▶ **DATA SHOWN**:
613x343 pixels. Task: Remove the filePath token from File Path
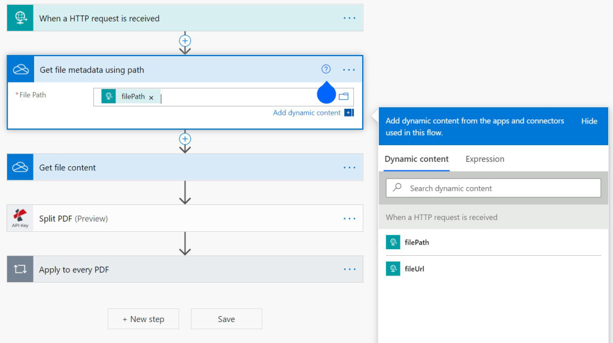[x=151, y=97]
* * *
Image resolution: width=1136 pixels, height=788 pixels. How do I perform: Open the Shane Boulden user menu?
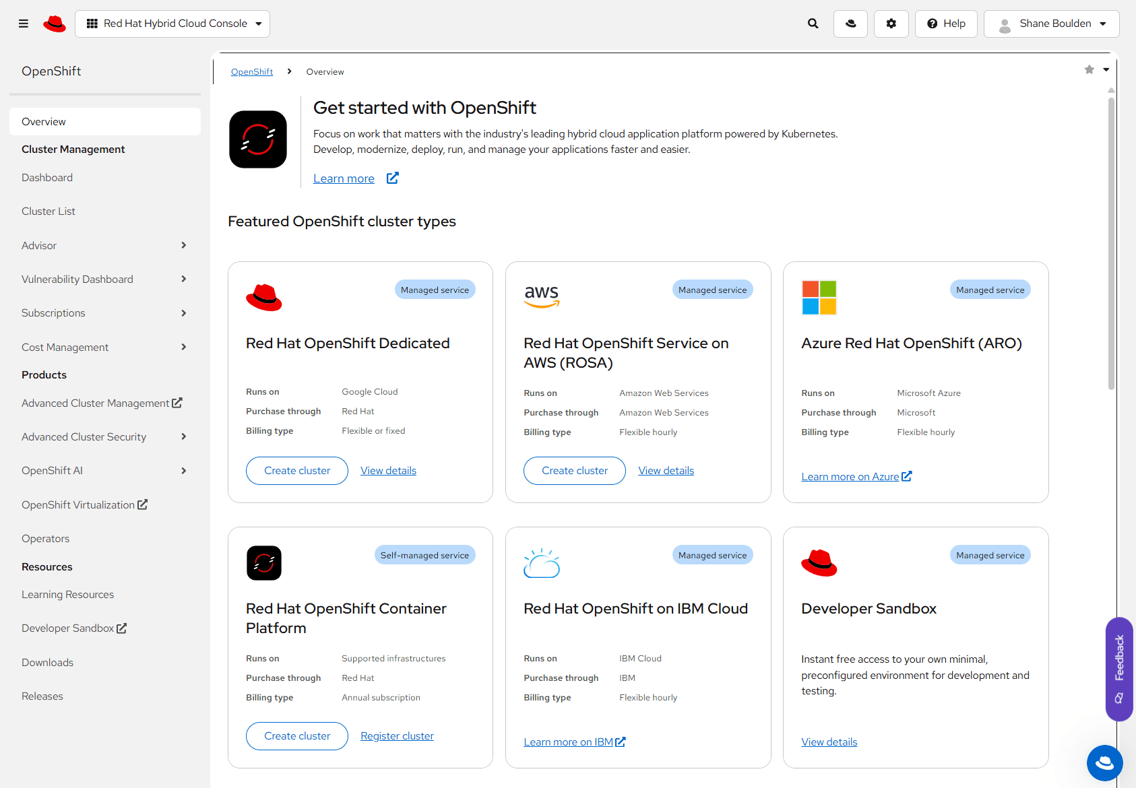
* * *
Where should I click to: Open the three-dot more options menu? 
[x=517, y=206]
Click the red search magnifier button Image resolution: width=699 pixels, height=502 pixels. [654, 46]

▶ **TASK DIRECTIONS**: Copy out the listing above, everything from the line containing "Where should I" down to the line containing "Click the red", including both of those lines.

▶ **OUTPUT OF THE TASK**:
Where should I click to: Open the three-dot more options menu? 
[x=517, y=206]
Click the red search magnifier button Image resolution: width=699 pixels, height=502 pixels. [654, 46]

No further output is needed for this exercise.